Pulmonary oedema results from smoke inhalation, heart failure, trauma, upper airway obstruction, viral infections, head trauma or iatrogenic overzealous fluid administration. Hypoxaemia is common with pulmonary oedema.
Additionally to treating the underlying cause, the author treats most cases of pulmonary oedema with furosemide (1mg/kg IV), dexamethasone (0.1mg/kg) and intranasal oxygen (10ml/kg/min to 20ml/kg/min).
Endobronchial suction and bronchodilators can also be considered to improve ventilation (Senior, 2005).
The American-European Consensus Committee defined acute lung injury/acute respiratory distress syndrome (ALI/ARDS) in humans as a condition characterised by (Bernard et al, 1994):
In a case series of 15 foals with ALI/ARDS, an underlying bacterial, viral or fungal infection could be identified in 10 of 15 foals. Treatments varied, but all included aggressive intranasal oxygen, antimicrobials and anti-inflammatories (mostly corticosteroids). Additional treatments included nebulised furosemide, salmeterol, albuterol, fluticasone and gentamicin sulphate (Dunkel et al, 2005).

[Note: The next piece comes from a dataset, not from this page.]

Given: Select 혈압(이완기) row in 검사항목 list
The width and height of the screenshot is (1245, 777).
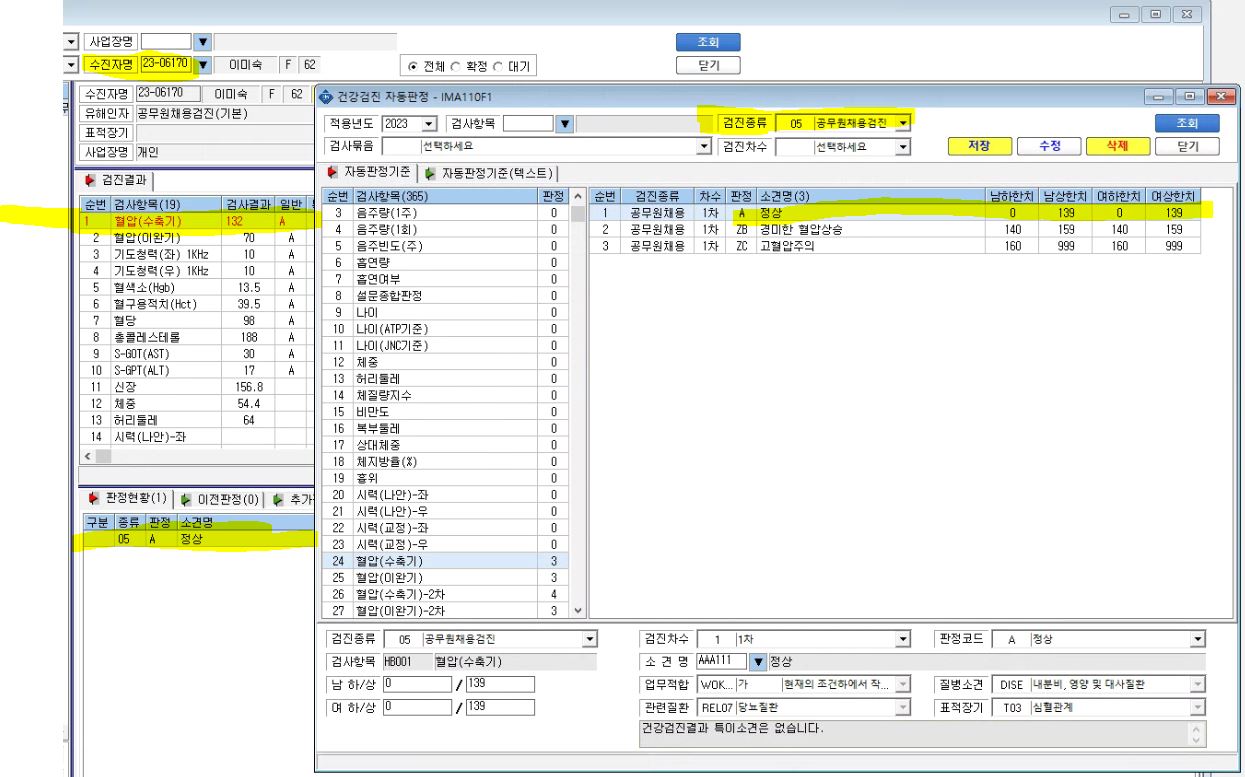Looking at the screenshot, I should coord(447,577).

In adult horses, ALI/ARDS is seen in aspiration pneumonia (for example, being tubed in with mineral oil), viral infection, smoke inhalation, or secondary to severe viral or bacterial respiratory disease. In foals, sepsis, pneumonia, prematurity, meconium aspiration and fractured ribs have been implicated in the development of this condition.
Severe, acute bronchoconstriction – with varying degrees of inflammation and excessive mucous production – can occur in horses suffering from severe equine asthma (heaves).

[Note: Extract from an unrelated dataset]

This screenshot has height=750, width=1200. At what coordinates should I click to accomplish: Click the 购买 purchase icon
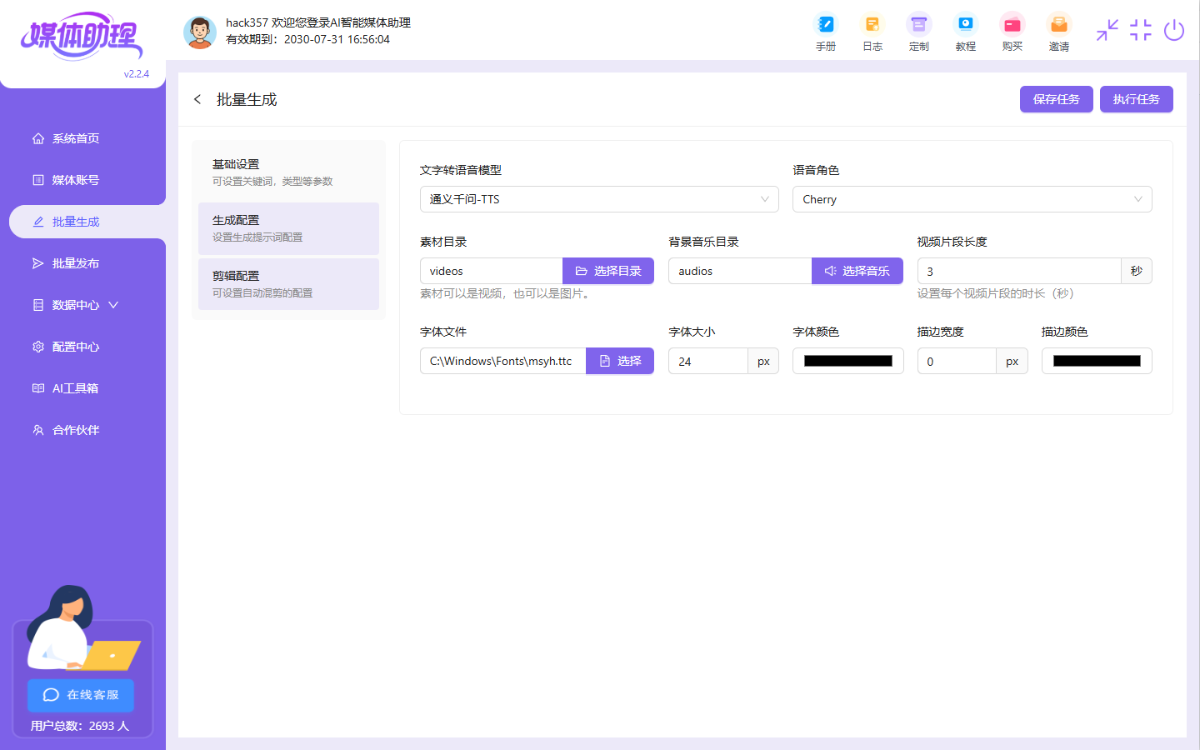click(1012, 24)
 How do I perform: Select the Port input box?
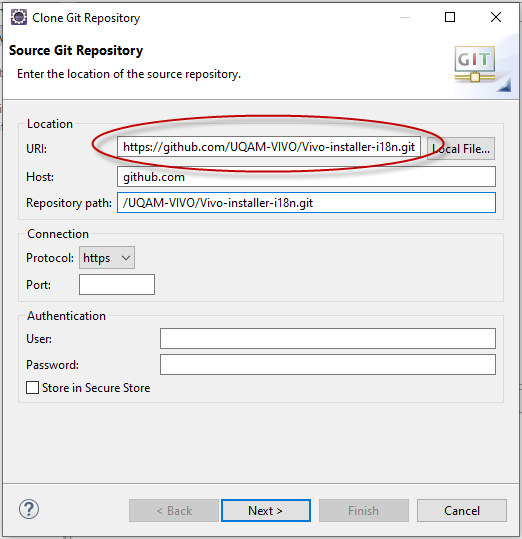pos(117,285)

In an acute emergency, the author uses IV corticosteroids and inhaled bronchodilators to reduce airway inflammation and relieve bronchospasm.
N-butylscopolammonium bromide (NBB) is a potent bronchodilator, reaching maximum effect 10 minutes after IV administration. This effect dissipates within one hour of drug administration (Couetil et al, 2012).
Atropine has traditionally been used to determine the reversibility of bronchospasm in severely asthmatic cases, but its use in horses is associated with undesirable side effects, such as gastrointestinal ileus.
One study indicated the bronchodilatory properties of NBB were not statistically different from those of atropine, but were of shorter duration. NBB was associated with fewer systemic side effects; therefore, it was preferred over atropine when assessing the reversibility of airway obstruction in horses (de Lagarde et al, 2014).
Severe respiratory distress in the horse has many diverse causes. Initial appropriate stabilisation of the patient will allow everyone to take a breath while the underlying cause, treatment plan and prognosis are determined.
Although the sight of a horse in respiratory distress can be quite traumatic for both owner and vet, a calm and logical assessment – and appropriate intervention – will provide the basis for a favourable outcome.